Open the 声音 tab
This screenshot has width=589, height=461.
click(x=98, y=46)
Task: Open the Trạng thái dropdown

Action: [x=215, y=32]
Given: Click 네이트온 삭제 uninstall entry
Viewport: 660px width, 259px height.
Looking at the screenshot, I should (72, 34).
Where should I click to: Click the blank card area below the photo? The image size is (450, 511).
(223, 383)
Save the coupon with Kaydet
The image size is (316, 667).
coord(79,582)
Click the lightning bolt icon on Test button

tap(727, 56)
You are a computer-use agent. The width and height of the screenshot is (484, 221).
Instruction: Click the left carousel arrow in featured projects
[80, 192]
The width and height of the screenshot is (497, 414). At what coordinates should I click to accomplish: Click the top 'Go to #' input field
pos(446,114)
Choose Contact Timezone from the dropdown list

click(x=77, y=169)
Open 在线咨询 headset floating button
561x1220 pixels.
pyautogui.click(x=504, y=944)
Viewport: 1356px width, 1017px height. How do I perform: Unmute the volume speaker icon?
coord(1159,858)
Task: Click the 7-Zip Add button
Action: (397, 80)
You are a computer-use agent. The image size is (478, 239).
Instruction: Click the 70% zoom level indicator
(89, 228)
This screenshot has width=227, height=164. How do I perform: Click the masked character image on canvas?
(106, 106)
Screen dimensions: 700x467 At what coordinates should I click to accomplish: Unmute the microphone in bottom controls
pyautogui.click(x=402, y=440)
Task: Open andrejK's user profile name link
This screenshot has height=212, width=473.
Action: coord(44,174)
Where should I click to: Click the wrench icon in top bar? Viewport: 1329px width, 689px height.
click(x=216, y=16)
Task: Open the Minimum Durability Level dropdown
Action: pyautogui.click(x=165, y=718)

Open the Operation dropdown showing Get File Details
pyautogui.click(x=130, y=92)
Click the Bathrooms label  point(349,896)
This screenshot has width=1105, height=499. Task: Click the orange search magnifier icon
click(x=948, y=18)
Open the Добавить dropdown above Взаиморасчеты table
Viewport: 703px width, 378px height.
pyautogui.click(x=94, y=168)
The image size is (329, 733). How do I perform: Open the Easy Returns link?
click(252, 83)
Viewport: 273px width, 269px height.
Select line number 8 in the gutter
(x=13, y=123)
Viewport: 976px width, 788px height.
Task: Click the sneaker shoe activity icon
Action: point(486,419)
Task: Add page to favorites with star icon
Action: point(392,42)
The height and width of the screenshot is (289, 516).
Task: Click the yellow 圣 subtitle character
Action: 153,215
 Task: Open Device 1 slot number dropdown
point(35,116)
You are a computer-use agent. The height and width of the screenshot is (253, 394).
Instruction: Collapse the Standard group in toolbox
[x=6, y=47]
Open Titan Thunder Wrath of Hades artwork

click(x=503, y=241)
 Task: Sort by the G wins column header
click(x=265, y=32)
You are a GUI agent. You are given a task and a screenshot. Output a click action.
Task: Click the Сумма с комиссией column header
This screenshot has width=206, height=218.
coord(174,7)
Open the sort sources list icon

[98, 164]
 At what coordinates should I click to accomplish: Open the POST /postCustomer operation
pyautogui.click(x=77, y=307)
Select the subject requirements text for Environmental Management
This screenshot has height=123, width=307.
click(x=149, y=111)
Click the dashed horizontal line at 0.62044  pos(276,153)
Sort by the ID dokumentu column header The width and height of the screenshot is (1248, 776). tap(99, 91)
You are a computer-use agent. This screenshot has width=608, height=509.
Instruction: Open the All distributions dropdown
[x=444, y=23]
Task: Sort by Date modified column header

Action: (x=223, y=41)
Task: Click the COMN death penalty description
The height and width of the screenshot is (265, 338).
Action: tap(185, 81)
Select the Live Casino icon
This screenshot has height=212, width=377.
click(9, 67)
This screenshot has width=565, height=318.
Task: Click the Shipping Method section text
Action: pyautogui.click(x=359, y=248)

▶ [Exercise details]:
The requested output is the line holding "Open the sort sources list icon" and every line after it up to the last line of the listing, exactly, with nothing else.

▶ [Reply to the task]:
Open the sort sources list icon

[98, 164]
 At what coordinates should I click to accomplish: Open the POST /postCustomer operation
pyautogui.click(x=77, y=307)
Select the subject requirements text for Environmental Management
This screenshot has height=123, width=307.
click(x=149, y=111)
Click the dashed horizontal line at 0.62044  pos(276,153)
Sort by the ID dokumentu column header The width and height of the screenshot is (1248, 776). tap(99, 91)
You are a computer-use agent. This screenshot has width=608, height=509.
Instruction: Open the All distributions dropdown
[x=444, y=23]
Task: Sort by Date modified column header

Action: (x=223, y=41)
Task: Click the COMN death penalty description
The height and width of the screenshot is (265, 338).
Action: tap(185, 81)
Select the Live Casino icon
This screenshot has height=212, width=377.
click(9, 67)
This screenshot has width=565, height=318.
Task: Click the Shipping Method section text
Action: pyautogui.click(x=359, y=248)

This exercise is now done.